Why are monarch butterflies declining in the West?

Elizabeth Crone, Tufts University

Live blogging from UC Berkeley Wildlife Seminar, January 25th 2019. (Still my favorite University. Still my favorite seminar.)

Monarch butterflies had the lowest population sizes ever in 2018! Shocking news on Thursday January 17, 2019 in the San Francisco Chronicle. What is going on??? Here is the link: https://www.sfchronicle.com/news/article/California-s-most-famous-butterfly-nearing-13539657.php#photo-16782648

Elizabeth Crone from Tufts University came to UC Berkeley today and gave a talk at the Wildlife Seminar about the three following points:

  1. How much has the whole population declined?
  2. Why are they declining?
  3. What can we do about it?

There is a global insect Armageddon. Art Shapiro at UC Davis says: ‘No. We don’t know why.’

Western Monarch butterfly populations are much smaller and less studied than the ones at the East Coast. They spend several generations at California coasts and move then inland towards Rocky Mountains. Monarch butterflies are just awesome because their migrations include several generations. While the grandparents might have been born at the coast, their grandgrandchildren decide to fly somewhere else. The same cycle repeats many generations later.

Elizabeth’s talk was about the population in the West only!

In Central California there are volunteers, CITIZEN SCIENTISTS, who count butterflies every year around Thanksgiving. In 1997, there was a very high count, then only smaller numbers. Had numbers before 1997 been consistently higher? There were no citizen scientist projects back then. Elizabeth had to collate data from different research groups. She found quite a lot but nothing was standardized. Everybody had used different approaches. Hence, Elizabeth had to apply some statistical models to account for all this variation. She did MARSS modeling and analyzed a very long time series. This model assumes that monarchs function as a single large population in the west, with a single growth rate. For each site she estimated a rate of proportionality compared to the total population. MARSS also allows to include an observation error. –> Estimate of historic abundance. 1980s millions of butterflies, 2000 only thousands. Something happened in the 90s. Population decline is ~7% per year.

In 2018 counts dropped again. We have never had anything close to this low. Yet, it might just be ordinary fluctuations in the environment. If we loose a few hundred butterflies in a population of several millions, the population will persist. However, if we loose a few hundreds in a population of a few thousands, this population might eventually go extinct due to the extinction vortex. So Elizabeth applied for emergency funding from the NSF. Is anybody looking for an awesome postdoc position???

Picture taken from https://xerces.org/monarchs/

What caused decrease: Climate (temperature, precipitation)? Everybody always thinks first it is climate change. Pesticides. Habitat loss. Overwintering habitats along the coast have become smaller due to housing development and dryland farming. How do we know which factors really drove the population decline? Don’t do linear modeling with so many correlated variables. Instead: PLSR: Partial Least Square Regression. This analysis can handle a large set of variables. Retains uncertainty about which variable is correlated with outcome. Similar to PCA. Relative importance of different variables for 1st and 2nd components (axes). What did the model spit out? Summary: Land development, glyphosate, and nicotinoids all correlated negatively with butterfly numbers. With regard to the drop in 2018, it could be attributed to the cold and wet months of February and March. They had been bad for butterfly recruitment.
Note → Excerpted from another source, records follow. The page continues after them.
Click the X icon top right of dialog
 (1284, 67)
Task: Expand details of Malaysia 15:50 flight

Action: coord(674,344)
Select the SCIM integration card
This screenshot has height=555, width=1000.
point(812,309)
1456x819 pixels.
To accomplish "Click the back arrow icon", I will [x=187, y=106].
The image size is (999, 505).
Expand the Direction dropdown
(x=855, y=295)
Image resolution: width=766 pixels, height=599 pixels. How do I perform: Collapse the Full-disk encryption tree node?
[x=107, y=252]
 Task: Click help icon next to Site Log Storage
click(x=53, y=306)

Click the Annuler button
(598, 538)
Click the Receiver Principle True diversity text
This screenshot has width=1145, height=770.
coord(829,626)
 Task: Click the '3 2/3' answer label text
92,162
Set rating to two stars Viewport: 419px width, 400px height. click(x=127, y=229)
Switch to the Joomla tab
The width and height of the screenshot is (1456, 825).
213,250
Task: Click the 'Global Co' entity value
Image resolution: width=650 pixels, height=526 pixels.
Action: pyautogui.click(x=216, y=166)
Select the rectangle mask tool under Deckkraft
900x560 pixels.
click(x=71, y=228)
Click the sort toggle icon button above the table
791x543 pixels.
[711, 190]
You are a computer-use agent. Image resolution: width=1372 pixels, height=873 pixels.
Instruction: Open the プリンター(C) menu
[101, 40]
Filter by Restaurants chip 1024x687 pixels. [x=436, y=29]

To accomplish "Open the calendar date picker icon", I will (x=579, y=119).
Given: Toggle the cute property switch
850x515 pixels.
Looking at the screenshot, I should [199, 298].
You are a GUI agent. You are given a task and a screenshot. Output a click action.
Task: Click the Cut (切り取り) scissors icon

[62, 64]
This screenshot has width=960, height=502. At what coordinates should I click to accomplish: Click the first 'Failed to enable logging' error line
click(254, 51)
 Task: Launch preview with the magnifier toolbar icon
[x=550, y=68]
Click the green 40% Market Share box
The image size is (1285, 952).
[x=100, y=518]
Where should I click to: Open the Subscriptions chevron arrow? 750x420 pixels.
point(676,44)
Not just climate change – land use matters. And use of pesticides by everybody, farmers and hobby gardeners. This is a large landscape scale problem. Not just butterflies. Many other insects are suffering from the same problem.

During the questioning session in the end: Some monarchs don’t migrate. They sit on perennial milk weed their whole life. These populations are common in Southern California and Mexico. In Central and Northern California, populations are migratory. Don’t buy perennial milkweed in the store and plant them in the garden. They might invite butterflies to become stationary and then infected by parasites. Indeed, stationary populations have higher parasite loads! Buy endemic milkweed to support Western butterflies and plant them early in the season. Thanks.

And a little side note: Elizabeth is an awesome presenter. She must be a really great teacher. Thanks for entertaining us.